ROMA – “Ho l’orgoglio di avere iniziato questa splendida avventura in un momento di grave declino della manifestazione e di essere riuscito con l’aiuto di tutti a riportarla in vita”: è uno dei passaggi del saluto di Giorgio Ferrara quando dopo 13 anni lasciava a Monique Veaute la guida del Festival di Spoleto che lui aveva contribuito in maniera determinante a risollevare dalle ceneri in cui era precipitato dopo la gestione di Francis Menotti. In quella occasione diede merito ” prima di tutto alla mia straordinaria squadra di collaboratori, delle maestranze, dei tantissimi artisti nazionali e internazionali, del pubblico sempre in crescita, dei sostenitori pubblici e privati, che mi hanno accompagnato in questi anni”. Anche loro ora piangono Giorgio Ferrara dopo la notizia della sua morte, oggi pomeriggio, a 76 anni, . Era ricoverato in ospedale a Roma per una malattia che lo affliggeva da tempo. Le esequie si terranno al Teatro Argentina sabato 20 maggio alle ore 12.30.

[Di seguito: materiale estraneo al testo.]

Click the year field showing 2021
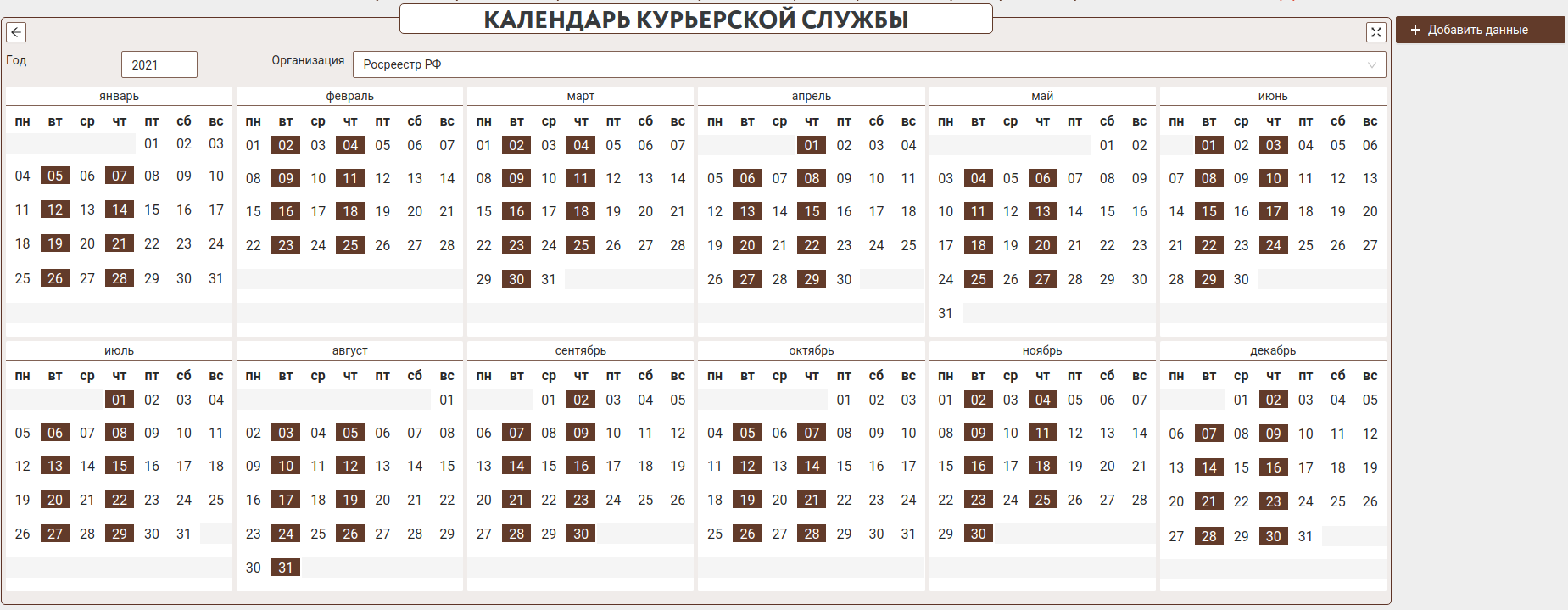 click(159, 64)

L’Umbria, non solo Spoleto, lo ricorderà a lungo. Personalmente, di lui, al di là delle conferenze stampa durante il Due Mondi, ricorderò l’opportunità di un incontro nell’ambito di il Cortile di Francesco, nella Sala Stampa del Sacro Convento e in videocollegamento con la Piazza Inferiore San Francesco, quando fui chiamato a moderare un dibattito con lui e suo moglie Adriana Asti, era il settembre del 2020, sul tema “I confini del teatro“. Ferrara aveva lasciata da poco la direzione del Due Mondi, e il Covid mordeva ancora. Le sue furono parole di grande lucidità.

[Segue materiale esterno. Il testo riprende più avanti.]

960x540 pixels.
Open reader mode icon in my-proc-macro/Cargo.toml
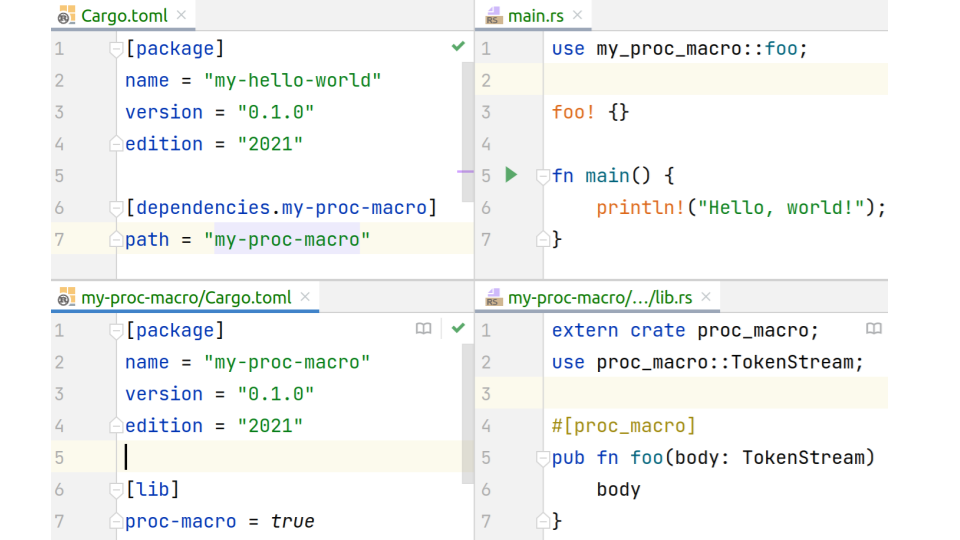pyautogui.click(x=424, y=329)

“Sono arrivato in un momento di crisi profonda del Due Mondi raccontò – la città non sapeva se la manifestazione nata con Menotti avrebbe potuto continuare addirittura a sopravvivere. Tra gli spoletini regnavano lo scoramento e la sfiducia. Mi sono messo al lavoro assicurandomi la collaborazione di Luca Ronconi al quale devo molto della mia carriera e Bob Wilson, rimanendo nel solco tracciato dal maestro Menotti che voleva le espressioni di tutte le arti, cercando però di dare più spazio e forza al teatro. Sono riuscito a recuperare il festival e oggi posso dire che tutti i più grandi della scena internazionale in questi tredici anni sono passati di là”. Poi l’attacco al sindaco di allora De Augustinis: “E’ un peccato che la sorte di manifestazioni di tale portata siano nelle mani delle amministrazioni locali, con sindaci che hanno prerogative che non hanno nulla a che fare con lo spettacolo dal vivo e non ne capiscono le dinamiche. Un magistrato che può sapere di teatro?”. E puntò espressamente l’indice contro quella che riteneva una inaccettabile anomalia, un insinuarsi della politica inaccettabile: “A capo delle fondazioni che rappresentano i festival di questa portata non possono starci i sindaci ma cloro che rappresentano il mecenatismo illuminato, per questo mi sono battuto affinché il ruolo fosse affidato, nel caso del Due Mondi, a Carla Fendi”. Quando sottolineai che avevo molto apprezzato nel saluto prima del concerto di Riccardo Muti il suo “arrivederci” invece che un prevedibile e anche comprensibile “addio” al pubblico, mi risposte, sorridendo: “Non si sa mai”.
Addio, maestro Ferrara. Grazie per quanto ha fatto per questo Festival straordinario che il Due Mondi e per la nostra Umbria. Spero che qualcuno, a giugno, si ricordi di lei.